- Texto -
---------------
El gobierno del presidente López Obrador logró zafarse de un problema que en parte generó. Al inicio del sexenio declaró que habría puertas abiertas a los migrantes. Cuando llegaron por decenas de miles trató de cerrar esa puerta, pero ya era demasiado tarde. Donald Trump, necesitado de un motor para su campaña de reelección y de un buen distractor para las acusaciones en su contra, no dudó en servirse de la bandeja de plata que le ofreció el gobierno mexicano: lanzó la amenaza de los aranceles.
Haber desactivado esa amenaza es un éxito indudable.
Pero cuidado, se desactivó por 90 días y lo que implica en términos de política pública y uso de recursos, la fragilidad que exhibe para su cumplimiento, hace pensar que hacer un mitin de festejo es demasiado prematuro:
México acepta ser cadenero de Trump, sala de espera VIP de Estados Unidos. En lo que nuestro vecino del norte define las solicitudes de asilo (cada caso puede demorar un par de años), los migrantes esperarán en nuestro país. El presidente AMLO les ha prometido trabajo, salud y educación. Considerando que, según el discurso del propio presidente, la mitad de los mexicanos no tienen esos servicios, implicará un gasto económico enorme y una dificultad de implementación que requiere cirugía mayor en la administración pública: si ahorita faltan medicinas en los hospitales, no quiero pensar qué pasará cuando tengan la carga de además atender a decenas de miles de migrantes. Quizá tendrán que olvidarse de alguno de esos megaproyectos que lucen como un tiradero de dinero.
---------------
- Datos proporcionados -
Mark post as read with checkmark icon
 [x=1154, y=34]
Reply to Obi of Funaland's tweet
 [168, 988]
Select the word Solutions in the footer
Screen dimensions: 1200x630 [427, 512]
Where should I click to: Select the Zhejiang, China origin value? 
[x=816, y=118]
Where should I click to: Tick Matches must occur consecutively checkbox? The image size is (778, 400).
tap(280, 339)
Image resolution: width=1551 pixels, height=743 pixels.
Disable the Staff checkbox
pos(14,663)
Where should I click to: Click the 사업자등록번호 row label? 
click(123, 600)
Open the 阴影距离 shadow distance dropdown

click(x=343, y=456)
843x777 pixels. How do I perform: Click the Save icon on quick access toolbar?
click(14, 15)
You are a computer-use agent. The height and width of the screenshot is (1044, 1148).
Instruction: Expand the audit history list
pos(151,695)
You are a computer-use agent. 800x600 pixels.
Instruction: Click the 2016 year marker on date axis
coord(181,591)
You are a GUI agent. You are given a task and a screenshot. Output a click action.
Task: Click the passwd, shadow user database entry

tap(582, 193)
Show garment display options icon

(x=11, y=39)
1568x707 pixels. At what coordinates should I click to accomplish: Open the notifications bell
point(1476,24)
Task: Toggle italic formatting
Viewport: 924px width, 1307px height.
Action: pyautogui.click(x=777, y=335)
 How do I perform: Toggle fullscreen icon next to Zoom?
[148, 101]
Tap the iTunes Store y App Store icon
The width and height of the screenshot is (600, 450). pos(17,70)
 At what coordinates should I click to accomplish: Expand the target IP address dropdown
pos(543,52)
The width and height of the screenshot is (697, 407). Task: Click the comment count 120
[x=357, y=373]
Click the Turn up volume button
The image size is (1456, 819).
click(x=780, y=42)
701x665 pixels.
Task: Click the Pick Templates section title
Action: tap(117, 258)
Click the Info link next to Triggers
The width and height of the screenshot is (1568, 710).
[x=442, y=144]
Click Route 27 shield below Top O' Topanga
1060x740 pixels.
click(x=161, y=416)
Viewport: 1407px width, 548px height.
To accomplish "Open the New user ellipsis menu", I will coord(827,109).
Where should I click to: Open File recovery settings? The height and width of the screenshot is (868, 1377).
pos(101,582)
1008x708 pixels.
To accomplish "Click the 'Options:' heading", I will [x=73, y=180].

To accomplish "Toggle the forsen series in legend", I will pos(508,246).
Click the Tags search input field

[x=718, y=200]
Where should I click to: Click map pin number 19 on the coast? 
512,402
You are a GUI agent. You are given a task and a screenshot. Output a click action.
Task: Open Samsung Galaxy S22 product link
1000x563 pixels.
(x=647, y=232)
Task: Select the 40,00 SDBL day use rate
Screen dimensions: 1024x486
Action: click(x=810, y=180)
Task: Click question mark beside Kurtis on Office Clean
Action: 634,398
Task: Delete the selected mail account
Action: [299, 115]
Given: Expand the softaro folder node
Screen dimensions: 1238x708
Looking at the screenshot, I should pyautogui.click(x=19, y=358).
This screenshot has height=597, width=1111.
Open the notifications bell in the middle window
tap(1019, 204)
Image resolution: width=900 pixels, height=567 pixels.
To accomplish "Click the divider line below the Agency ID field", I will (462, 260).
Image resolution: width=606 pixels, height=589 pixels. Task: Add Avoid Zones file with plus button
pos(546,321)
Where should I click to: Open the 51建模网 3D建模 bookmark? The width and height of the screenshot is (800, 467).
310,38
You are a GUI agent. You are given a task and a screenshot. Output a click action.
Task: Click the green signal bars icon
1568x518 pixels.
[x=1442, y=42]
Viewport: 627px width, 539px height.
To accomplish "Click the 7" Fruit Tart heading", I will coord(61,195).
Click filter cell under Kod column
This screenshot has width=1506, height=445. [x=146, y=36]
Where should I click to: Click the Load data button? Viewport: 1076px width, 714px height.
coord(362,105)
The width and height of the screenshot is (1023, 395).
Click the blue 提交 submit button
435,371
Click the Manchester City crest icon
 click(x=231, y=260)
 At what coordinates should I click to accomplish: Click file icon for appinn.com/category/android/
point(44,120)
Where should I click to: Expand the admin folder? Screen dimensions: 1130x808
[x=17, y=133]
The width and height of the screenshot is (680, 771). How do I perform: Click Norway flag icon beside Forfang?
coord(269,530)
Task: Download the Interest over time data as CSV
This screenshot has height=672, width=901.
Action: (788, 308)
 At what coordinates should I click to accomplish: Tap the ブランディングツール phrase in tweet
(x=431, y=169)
---------------
- Consigna -
Escribe la continuación del texto sobre la amenaza arancelaria de Trump a México a partir de su última oración. Los registros no intervienen en este ejercicio.

- Respuesta del ejercicio -
México acepta controlar la migración hacia Estados Unidos. Nunca lo ha logrado en la historia.
México acepta que la Guardia Nacional tome el papel de Border Patrol del Sur. Seis mil elementos dedicados a contener a los migrantes en la frontera con Guatemala. Ya no se van a dedicar a resolver el principal problema del país, la inseguridad.